Data to use =>
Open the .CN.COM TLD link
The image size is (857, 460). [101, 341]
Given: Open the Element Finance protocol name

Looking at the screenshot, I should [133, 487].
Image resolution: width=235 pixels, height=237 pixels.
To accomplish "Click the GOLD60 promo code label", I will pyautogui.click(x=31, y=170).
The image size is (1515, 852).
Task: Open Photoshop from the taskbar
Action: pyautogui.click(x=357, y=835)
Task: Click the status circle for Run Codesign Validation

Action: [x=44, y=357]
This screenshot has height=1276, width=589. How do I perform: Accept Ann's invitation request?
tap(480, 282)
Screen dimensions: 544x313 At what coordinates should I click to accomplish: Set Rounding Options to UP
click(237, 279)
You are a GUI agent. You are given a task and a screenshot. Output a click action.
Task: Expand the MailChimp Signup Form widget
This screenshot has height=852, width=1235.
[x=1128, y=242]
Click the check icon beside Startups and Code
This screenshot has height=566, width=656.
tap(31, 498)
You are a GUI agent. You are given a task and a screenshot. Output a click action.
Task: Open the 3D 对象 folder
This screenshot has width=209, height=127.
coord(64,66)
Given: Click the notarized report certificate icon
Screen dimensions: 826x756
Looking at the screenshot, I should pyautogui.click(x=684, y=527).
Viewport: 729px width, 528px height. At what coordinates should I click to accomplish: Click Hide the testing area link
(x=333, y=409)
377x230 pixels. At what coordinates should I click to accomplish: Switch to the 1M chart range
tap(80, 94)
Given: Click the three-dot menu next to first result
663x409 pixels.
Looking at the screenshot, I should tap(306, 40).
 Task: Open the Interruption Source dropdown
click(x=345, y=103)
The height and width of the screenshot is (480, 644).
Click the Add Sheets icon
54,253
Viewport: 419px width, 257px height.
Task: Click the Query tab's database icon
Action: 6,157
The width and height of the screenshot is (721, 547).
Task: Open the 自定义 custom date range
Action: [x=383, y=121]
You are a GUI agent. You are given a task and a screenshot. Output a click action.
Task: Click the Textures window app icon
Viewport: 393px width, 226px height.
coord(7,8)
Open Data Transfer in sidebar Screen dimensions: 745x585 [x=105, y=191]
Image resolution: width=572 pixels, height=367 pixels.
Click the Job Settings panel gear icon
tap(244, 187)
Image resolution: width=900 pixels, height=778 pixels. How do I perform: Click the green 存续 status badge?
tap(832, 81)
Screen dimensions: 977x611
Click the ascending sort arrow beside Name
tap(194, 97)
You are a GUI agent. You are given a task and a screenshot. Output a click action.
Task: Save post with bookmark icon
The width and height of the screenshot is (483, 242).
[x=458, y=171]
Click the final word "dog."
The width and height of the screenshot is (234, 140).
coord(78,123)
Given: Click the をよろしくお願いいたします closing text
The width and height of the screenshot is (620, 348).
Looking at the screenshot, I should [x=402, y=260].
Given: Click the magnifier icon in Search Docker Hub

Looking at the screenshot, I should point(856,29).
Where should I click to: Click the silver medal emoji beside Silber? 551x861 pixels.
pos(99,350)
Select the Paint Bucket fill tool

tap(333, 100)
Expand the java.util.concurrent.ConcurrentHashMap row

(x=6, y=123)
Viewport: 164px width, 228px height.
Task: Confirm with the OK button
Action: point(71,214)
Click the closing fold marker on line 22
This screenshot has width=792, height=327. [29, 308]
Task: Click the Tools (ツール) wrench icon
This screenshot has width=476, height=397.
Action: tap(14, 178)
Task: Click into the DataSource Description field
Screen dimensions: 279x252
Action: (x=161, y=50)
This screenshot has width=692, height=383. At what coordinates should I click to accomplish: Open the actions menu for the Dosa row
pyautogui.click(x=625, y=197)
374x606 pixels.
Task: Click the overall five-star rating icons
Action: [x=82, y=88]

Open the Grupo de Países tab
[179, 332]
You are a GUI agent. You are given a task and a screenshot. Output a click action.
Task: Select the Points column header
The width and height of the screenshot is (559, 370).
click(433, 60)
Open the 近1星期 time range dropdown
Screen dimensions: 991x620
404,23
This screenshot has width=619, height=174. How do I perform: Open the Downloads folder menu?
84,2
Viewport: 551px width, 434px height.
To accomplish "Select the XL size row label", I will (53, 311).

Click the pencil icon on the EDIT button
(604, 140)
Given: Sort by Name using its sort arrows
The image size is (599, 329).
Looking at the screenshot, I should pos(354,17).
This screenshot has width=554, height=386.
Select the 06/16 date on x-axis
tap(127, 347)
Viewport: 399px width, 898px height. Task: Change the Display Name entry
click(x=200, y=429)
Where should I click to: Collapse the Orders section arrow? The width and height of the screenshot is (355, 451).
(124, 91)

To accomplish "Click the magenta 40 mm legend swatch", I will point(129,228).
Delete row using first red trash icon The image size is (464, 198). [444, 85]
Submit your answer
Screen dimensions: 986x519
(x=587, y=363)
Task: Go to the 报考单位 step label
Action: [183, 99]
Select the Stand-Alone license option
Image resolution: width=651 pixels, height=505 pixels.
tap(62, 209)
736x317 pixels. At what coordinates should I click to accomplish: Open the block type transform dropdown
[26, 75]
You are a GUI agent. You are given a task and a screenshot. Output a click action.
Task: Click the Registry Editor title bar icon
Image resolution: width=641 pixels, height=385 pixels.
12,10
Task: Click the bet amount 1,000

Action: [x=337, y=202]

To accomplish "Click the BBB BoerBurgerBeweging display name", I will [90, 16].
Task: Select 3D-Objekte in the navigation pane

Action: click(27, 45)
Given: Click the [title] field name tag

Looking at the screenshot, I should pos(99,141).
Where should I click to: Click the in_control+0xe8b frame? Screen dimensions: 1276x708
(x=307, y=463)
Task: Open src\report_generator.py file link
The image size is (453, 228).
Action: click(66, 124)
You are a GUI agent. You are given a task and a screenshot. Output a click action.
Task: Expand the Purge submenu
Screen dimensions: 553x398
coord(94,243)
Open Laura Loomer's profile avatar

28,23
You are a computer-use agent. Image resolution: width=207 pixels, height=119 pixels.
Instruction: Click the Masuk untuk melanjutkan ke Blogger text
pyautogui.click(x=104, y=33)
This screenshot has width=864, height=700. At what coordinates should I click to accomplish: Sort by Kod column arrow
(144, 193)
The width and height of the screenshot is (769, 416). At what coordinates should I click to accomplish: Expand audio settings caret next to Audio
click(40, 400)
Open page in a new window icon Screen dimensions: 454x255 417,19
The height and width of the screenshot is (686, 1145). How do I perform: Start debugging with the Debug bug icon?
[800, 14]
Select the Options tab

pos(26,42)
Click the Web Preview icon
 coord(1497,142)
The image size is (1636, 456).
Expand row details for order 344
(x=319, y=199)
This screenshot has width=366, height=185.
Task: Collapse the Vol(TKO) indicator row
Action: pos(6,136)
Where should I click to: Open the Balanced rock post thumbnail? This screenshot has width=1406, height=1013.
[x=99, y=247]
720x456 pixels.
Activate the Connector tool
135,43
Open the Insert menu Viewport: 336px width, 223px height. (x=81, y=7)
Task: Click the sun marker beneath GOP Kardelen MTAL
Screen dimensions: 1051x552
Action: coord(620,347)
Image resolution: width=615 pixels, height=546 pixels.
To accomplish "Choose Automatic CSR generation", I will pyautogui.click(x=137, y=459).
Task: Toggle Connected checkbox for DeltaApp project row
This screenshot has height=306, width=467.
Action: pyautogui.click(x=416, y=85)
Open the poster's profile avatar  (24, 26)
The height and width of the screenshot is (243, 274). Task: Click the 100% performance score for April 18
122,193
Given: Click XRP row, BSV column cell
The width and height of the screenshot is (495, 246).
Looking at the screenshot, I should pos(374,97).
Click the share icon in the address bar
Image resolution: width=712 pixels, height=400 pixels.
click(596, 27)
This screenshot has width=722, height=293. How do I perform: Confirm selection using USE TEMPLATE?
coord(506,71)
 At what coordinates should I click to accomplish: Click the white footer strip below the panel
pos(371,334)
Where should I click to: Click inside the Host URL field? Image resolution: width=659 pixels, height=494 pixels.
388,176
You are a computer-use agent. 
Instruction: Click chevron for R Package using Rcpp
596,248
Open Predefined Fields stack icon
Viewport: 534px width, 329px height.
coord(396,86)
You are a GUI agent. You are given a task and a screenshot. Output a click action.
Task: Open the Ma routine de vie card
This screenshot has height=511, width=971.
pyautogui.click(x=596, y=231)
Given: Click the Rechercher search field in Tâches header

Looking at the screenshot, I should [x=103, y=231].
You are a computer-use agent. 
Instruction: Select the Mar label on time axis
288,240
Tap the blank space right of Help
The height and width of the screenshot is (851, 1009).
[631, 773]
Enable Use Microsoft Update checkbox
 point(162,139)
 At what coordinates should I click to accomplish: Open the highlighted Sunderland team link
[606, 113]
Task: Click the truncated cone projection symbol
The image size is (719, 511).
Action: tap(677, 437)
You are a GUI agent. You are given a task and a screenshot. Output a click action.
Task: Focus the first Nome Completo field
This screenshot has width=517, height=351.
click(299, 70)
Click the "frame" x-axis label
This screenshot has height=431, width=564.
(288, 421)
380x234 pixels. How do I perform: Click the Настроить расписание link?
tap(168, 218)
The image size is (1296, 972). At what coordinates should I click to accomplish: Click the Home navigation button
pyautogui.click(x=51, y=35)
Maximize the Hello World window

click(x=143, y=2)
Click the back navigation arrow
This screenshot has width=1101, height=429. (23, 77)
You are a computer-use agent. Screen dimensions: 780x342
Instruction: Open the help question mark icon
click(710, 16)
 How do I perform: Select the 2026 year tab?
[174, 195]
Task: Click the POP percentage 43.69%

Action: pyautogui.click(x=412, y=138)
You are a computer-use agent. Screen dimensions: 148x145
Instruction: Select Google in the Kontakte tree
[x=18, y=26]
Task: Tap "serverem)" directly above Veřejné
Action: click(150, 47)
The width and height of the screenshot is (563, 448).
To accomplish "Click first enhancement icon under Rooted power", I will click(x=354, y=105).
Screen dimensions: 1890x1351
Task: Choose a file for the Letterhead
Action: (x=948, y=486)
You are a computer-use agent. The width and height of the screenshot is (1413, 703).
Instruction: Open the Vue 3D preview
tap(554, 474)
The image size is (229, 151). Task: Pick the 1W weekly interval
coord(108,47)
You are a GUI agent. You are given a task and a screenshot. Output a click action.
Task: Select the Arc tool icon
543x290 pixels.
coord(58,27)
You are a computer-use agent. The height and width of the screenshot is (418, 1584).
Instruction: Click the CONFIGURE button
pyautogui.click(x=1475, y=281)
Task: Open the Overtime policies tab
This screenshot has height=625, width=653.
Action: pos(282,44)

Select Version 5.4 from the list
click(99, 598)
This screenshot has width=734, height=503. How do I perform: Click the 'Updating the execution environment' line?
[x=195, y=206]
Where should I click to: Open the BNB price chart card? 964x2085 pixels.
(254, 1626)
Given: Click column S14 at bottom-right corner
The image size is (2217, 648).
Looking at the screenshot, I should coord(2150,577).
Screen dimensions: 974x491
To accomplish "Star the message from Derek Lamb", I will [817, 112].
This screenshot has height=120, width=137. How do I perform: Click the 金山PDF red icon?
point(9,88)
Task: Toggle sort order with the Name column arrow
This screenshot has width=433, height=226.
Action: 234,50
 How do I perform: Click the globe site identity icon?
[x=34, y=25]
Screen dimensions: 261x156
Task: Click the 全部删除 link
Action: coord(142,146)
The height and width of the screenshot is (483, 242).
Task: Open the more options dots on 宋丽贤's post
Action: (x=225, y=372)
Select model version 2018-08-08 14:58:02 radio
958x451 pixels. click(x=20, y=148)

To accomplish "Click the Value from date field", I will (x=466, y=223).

Task statement =>
Each line above that contains the string "Toggle" should be copied.

Completed exercise =>
Task: Toggle Connected checkbox for DeltaApp project row
Task: Toggle sort order with the Name column arrow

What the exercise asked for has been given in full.